In this collection of short stories, Stacy Bierlein examines women’s relationships to their men, their children, their parents, each other, and the world at large. Her tales are sexually graphic, funny, philosophical, poignant, and — to me — somewhat annoying.

Maybe it’s modern short fiction that bothers me. A piece in which a character muses about the things he sees while waiting at the bus stop, and then ends when the character gets on the bus is a writing exercise, not a short story. Not that this particular collection contains that exact scenario, but it’s a “for instance”. Where’s the growth of the character in such a piece? Ms. Bierlein’s collection contains several such writing exercises — beautifully done, with lovely words and startling imagery, but not meeting my idea of what a short story should be: something with a beginning, a middle, an end; situation, conflict, resolution.

This is what happens when one is raised on Edgar Allan Poe, Shirley Jackson, and Ray Bradbury: expectation of a certain rigidity of form. Maybe one day I will let go of those expectations and be a little more flexible. Until then, I think I’ll stick with novel length fiction. Or short stories by the above-mentioned authors.

Many thanks to LibraryThing’s Early Reviewers program for the opportunity to read this collection.

Book review: Red, edited by Kris Goldsmith

Three of five stars

When editor Kris Goldsmith saw a red scarf abandoned in the road one day, she wondered what its story was. And, like any good editor at an independent press, she put that question to several of her authors. This collection of short stories is the result.

It’s a rather hit-and-miss collection, I think, but mostly hit. The first story, “Like Smoke” by L.G. Fitzgerald is the big miss, taking the most obvious path to the misplaced scarf.
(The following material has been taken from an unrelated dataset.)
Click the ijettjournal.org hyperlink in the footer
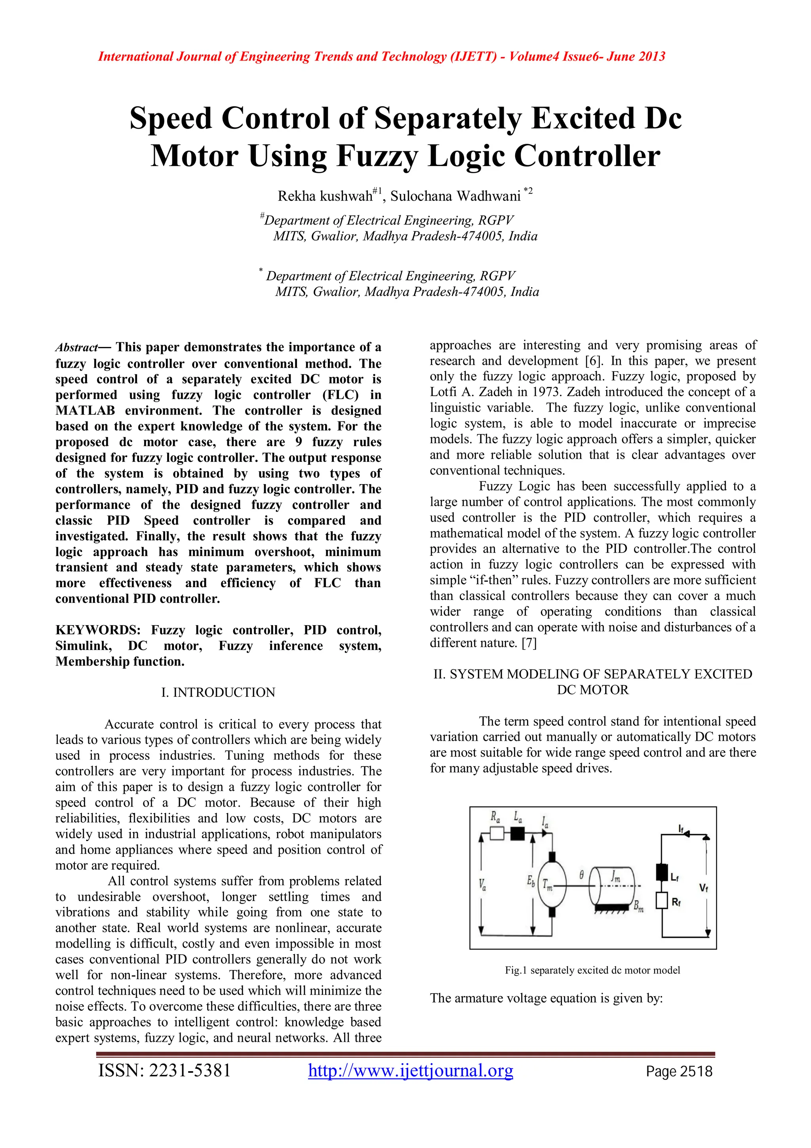[x=410, y=1070]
Interesting enough, but with an utterly predictable outcome. “Sober Lake” by Shauna O’Connor provides a darkly funny and startlingly different perspective on the making amends part of a twelve-step program. In “A Fear of Flying” by J. Allen Scott, a young man faces a difficult choice as the plane carrying him and his partner is about to crash. I liked this one a lot, possibly because I kept thinking “‘Nathan Burgoine could have written this!” “Trying Too Hard” by Rebecca Gale has the worst title but the most intriguing concept — when does one draw the line in acquiring knowledge? And finally in “Superhero” by Justin McLachlan, we meet a bartender who knows exactly when he will die, and therefore becomes a fearless crime fighter.
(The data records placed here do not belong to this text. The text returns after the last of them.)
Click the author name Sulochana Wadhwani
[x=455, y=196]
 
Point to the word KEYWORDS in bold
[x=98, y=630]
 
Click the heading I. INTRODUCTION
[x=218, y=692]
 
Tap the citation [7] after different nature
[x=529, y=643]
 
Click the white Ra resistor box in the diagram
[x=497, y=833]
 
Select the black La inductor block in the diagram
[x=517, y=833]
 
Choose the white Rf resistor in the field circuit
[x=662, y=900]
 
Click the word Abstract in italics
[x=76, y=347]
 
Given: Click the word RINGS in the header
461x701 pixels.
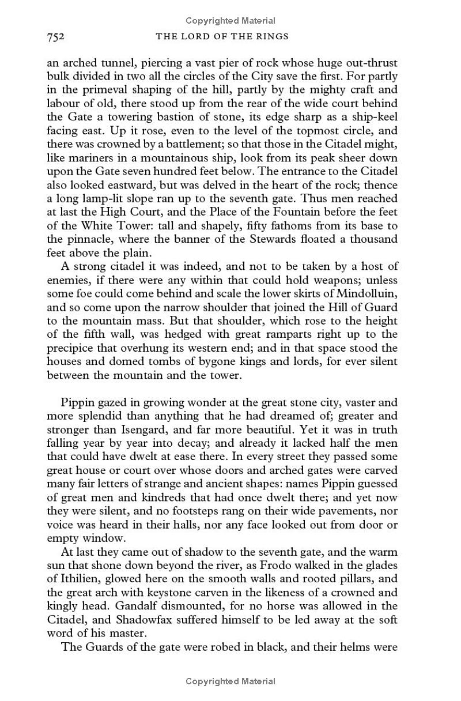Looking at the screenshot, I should pyautogui.click(x=273, y=37).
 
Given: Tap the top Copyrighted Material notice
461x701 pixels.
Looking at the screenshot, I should pyautogui.click(x=231, y=21).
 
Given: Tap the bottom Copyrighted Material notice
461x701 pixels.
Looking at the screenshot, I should pyautogui.click(x=231, y=681).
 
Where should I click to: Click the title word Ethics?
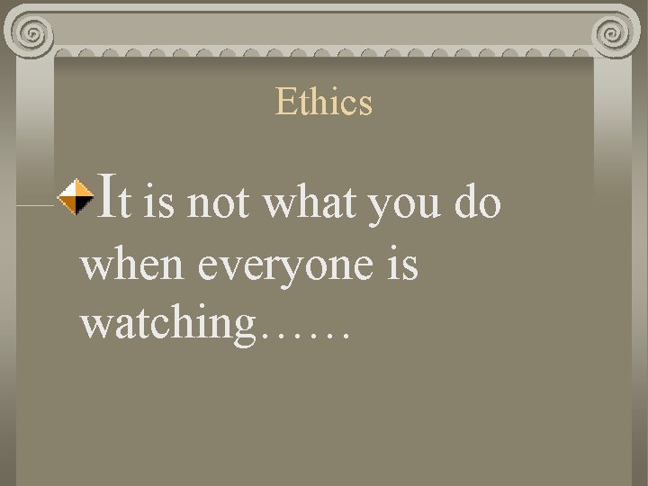(x=323, y=102)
I enjoyed the afternoon spent reading this collection enough to re-read the stories I liked best several times over the next few days. Nice job, Boxfire Press. And thank you, Goodreads First Reads program, for the opportunity to read this book.
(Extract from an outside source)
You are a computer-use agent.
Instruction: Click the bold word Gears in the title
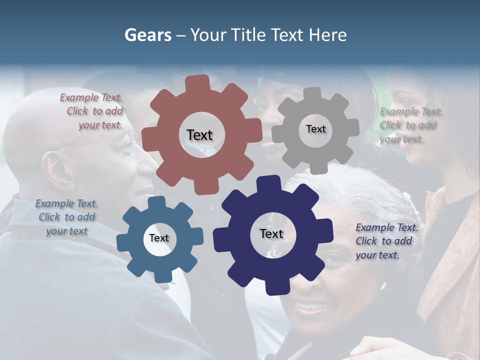tap(148, 35)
Book review: The Red Garden by Alice Hoffman

Three of five stars

In a series of chronological vignettes, Alice Hoffman gives us the story of Blackwell, a fictional Massachusetts small town, from the time of its founding in the mid-18th century to the present day. Each story stands alone, but builds on the previous stories, with characters descended from or otherwise connected to people we met earlier. Some stories are straightforward, some are mystical, and some are just a little frightening. All are beautifully written, with Ms. Hoffman’s trademark lyricism and eye for pertinent detail.

Thank you to Goodreads’ First Reads program for the opportunity to read this book.